Examination and Diagnosis
Because of the tacit understanding and historical turf boundaries, communication with outlying referring physicians was informal and sporadic. In fact, we found the internal assumption was “Isn’t that the specialist’s job?” Apparently not, we learned from the specialists. Given that discovery, leadership began to panic, and we cautioned them to evaluate further.
That’s because we also looked deeper into where the referral-pattern shift was occurring. They needed a starting point. Oncology was still doing well, for instance, so we helped the hospital find its acute point of pain, and develop the right message to take to physicians. Cardiology was our subject.

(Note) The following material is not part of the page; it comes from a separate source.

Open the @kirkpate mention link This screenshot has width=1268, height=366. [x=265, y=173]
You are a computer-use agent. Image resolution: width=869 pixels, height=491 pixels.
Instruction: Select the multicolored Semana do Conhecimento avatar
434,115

After studying the competition, we also found that the root of the problem ran deeper than a mere lack of communication and relationship building. The competition was willing to provide and do more for outlying physicians who sent referrals their way, such as discharge planning and physician-to-physician calls and updates.

Prescription
The hospital needed a dedicated person to call on physicians in outlying areas. Not to sell them, but to establish and maintain a dialog with doctors. Find out their needs, wish lists and ultimately what it takes to earn their referrals. With this knowledge, the hospital had to be ready to evaluate and change operations, job descriptions, product offering and scope of services accordingly. They had to be able to deliver on their promises.

Result
The hospital was able to recapture its share of the cardiology market and prevent the shift in referral patterns from becoming permanent. Relationship-building activities were implemented for orthopedics, rehabilitation and maternal fetal medicine…and referrals never slipped.